Divergent summertime surface O3 pollution formation mechanisms in two typical Chinese cities in the Beijing-Tianjin-Hebei region and Fenwei Plain

Chenlu Li; Feng Li; Qiang Cheng; Yitian Guo; Ziyin Zhang; Xingang Liu; Yu Qu; Junling An; Yafei Liu; Siqing Zhang

doi:10.1016/j.scitotenv.2023.161868

Divergent summertime surface O₃ pollution formation mechanisms in two typical Chinese cities in the Beijing-Tianjin-Hebei region and Fenwei Plain

Sci Total Environ. 2023 Apr 20:870:161868. doi: 10.1016/j.scitotenv.2023.161868. Epub 2023 Jan 31.

Authors

Chenlu Li¹, Feng Li², Qiang Cheng³, Yitian Guo⁴, Ziyin Zhang⁵, Xingang Liu⁶, Yu Qu⁷, Junling An⁴, Yafei Liu¹, Siqing Zhang¹

Affiliations

¹ State Key Laboratory of Water Environment Simulation, School of Environment, Beijing Normal University, Beijing 100875, China.
² Jining Ecological Environment Monitoring Center, Jining 272000, China.
³ Dongchangfu Branch of Liaocheng Ecological Environment Bureau, Liaocheng 252000, China.
⁴ State Key Laboratory of Atmospheric Boundary Layer Physics and Atmospheric Chemistry, Institute of Atmospheric Physics, Chinese Academy of Sciences, Beijing 100029, China.
⁵ Institute of Urban Meteorology, China Meteorological Administration, Beijing 100089, China.
⁶ State Key Laboratory of Water Environment Simulation, School of Environment, Beijing Normal University, Beijing 100875, China.
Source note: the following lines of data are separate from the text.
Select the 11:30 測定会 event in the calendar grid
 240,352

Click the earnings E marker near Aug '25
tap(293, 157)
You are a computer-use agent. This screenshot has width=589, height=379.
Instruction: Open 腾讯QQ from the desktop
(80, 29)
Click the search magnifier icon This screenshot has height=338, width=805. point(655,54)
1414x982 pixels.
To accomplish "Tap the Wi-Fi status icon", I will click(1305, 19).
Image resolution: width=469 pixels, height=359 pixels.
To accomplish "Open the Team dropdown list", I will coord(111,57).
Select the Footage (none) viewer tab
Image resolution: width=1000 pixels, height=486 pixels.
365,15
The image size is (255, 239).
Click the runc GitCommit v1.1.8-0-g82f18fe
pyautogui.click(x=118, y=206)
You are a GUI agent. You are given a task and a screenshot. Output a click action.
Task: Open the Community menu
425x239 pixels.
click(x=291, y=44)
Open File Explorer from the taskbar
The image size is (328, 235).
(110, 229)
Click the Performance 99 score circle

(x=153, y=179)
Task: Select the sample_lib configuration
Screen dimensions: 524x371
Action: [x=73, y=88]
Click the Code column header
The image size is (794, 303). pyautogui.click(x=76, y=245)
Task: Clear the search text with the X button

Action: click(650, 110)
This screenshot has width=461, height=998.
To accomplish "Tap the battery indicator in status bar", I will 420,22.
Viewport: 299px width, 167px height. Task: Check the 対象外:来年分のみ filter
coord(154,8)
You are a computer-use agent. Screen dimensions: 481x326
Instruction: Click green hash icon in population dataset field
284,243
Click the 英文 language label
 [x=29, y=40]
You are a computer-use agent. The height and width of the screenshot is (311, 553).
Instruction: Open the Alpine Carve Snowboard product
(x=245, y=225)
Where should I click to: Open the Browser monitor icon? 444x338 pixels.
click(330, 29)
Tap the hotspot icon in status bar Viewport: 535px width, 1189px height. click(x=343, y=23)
Electronic address: liuxingang@bnu.edu.cn.
⁷ State Key Laboratory of Atmospheric Boundary Layer Physics and Atmospheric Chemistry, Institute of Atmospheric Physics, Chinese Academy of Sciences, Beijing 100029, China. Electronic address: quyu@mail.iap.ac.cn.

PMID: 36731547
DOI: 10.1016/j.scitotenv.2023.161868

Abstract

Recently, severe summertime ozone (O₃) pollution has swept across most areas of China, especially the Beijing-Tianjin-Hebei (BTH) region and Fenwei Plain. By focusing on Beijing and Yuncheng, which are two typical cities in the BTH region and the Fenwei Plain, we intended to reveal the neglected fact that they had disparate emission features and atmospheric movements but suffered from similar high-O₃ pollution levels. Field observations indicated that Yuncheng had lower volatile organic compound (VOC) and NO_x concentrations but higher background O₃ levels. The model simulation verified that both photochemical reactions and net O₃ generation were stronger in Beijing. Ultimately, faster net O₃ generation rates (8.4 ppbv/h) plus lower background O₃ values in Beijing and lower net O₃ generation rates (6.2 ppbv/h) plus higher background O₃ values in Yuncheng caused both regions to reach similar O₃ peak values in July 2020. However, different O₃ control measures were appropriate for the two cities according to the different simulated O₃-VOCs-NO_x responses. Additionally, as surface O₃ levels are greatly affected by the ongoing O₃ production/depletion process that occurs in three dimensions, exploring the effects of spatially distributed O₃ on surface O₃ should be high on the agenda in the future.

Keywords: O(3) pollution formation mechanism; Photochemical reaction; Process analysis; VOCs; WRF-Chem.